In such cases, the Commission may also invalidate his answer books or deduct such marks as they consider fit and in addition to rendering himself liable to criminal prosecution, the candidate may be debarred either permanently or for a specified period

(a) by the Commission from admission to any examination or appearance at any interview held by the Commission for selection of candidates; and

(b) by the State Government from employment under Government."

It is clear from the perusal of the said rule that the Commission is entitled to initiate action against any candidate if the candidate is found guilty of resorting to any irregular or improper means for obtaining admission to the examination or using any other unfair means in the examination hall (clause vi) if any candidate is found guilty he may be expelled from the examination hall or the Commission may also invalidate his answer-books or may debar the said candidate either permanently or for a specified period.
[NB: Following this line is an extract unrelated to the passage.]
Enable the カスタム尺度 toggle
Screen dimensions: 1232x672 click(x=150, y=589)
The Division Bench in their judgment while interpreting the above rule has observed that there was no allegation against respondent No.1 of adoption of any unfair means in the course of examination and the Commission after two years of publication of the result initiated action against respondent No.1. The interpretation given by the Division Bench of the rule is not correct. Clause (iii) of the Rules specifically provides that if a candidate is found guilty of submitting fabricated document or documents, which have been tampered with or as provided in Clause (vi) found to have used any other unfair means in the examination hall, he can be dealt with appropriately under the Rules.
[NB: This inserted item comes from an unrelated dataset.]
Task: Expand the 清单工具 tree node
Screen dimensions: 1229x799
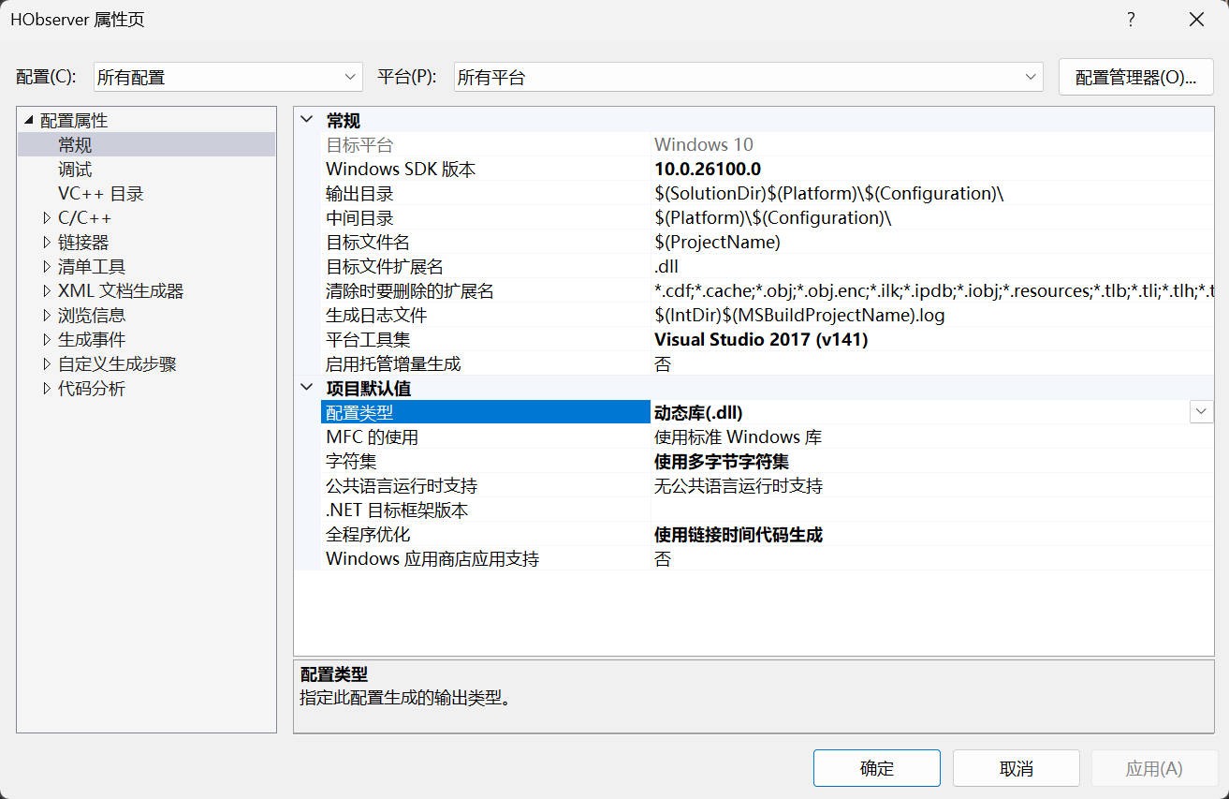Action: click(47, 267)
A perusal of the show cause notice issued to respondent No.1 in Memo No. 56/P.S.C./C.C.E. dated 12.08.1985 clearly go to show that the charge against respondent No. 1 was for adoption of unfair means in the 31st Combined Competitive Examination. We have already extracted the charges against respondent No.1. By issuing the said show-cause notice an opportunity was given to respondent No.1 to offer his explanation with regard to the charges. The proceedings dated 22.09.1986 (annexure-2) clearly reveal that the explanation offered by respondent No.1 dated 15.04.1986 with regard to the charges had been considered in detail by the Commission and the Commission after due consideration has decided to cancel the answer- sheet of the General Knowledge Paper and also decided to treat respondent No.1 as debarred from the said examination. The Authorities of the Commission have, in our opinion, acted within the four corners of the rules, regulations and executive instructions. They have adhered to the rule of law.
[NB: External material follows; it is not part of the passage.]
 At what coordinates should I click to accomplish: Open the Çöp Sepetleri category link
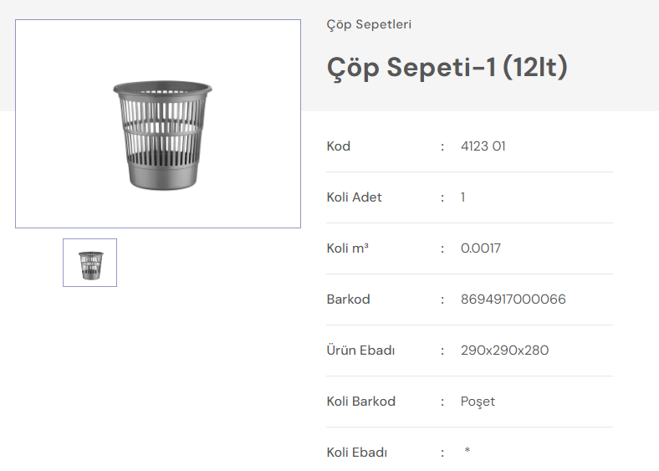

The Division Bench has characterized the entire exercise by the Commission in cancelling the respondent's examination as vitiated by illegality and procedural impropriety. We are unable to appreciate the above observation made by the Division Bench. In our opinion, the Courts can certainly examine whether the decision making process was reasonable, rationale and not arbitrary on the facts and circumstances in each case. There has been no infirmity in the decision making process by the Commission. We, therefore, hold that the impugned action initiated by the Commission in cancelling the examination of respondent No.1 and debarring him is well-founded and calls for no interference. The grievance of respondent No.1 that he was not allowed to see the answer-books of other candidates in the concerned subject nor the specimen signature of the Invigilators of that centre were produced before the Court are shown to the first respondent. In this regard, respondent No.1 has miserably failed to request the Division Bench to see the answer- books by themselves and also permit him to peruse the same. Such a request made by Mr. M.N. Rao before us at this distance of time cannot at all be countenanced.

The appeal filed by the Commission stands allowed and the order of the Division Bench is set aside. However, there will be no order as to costs.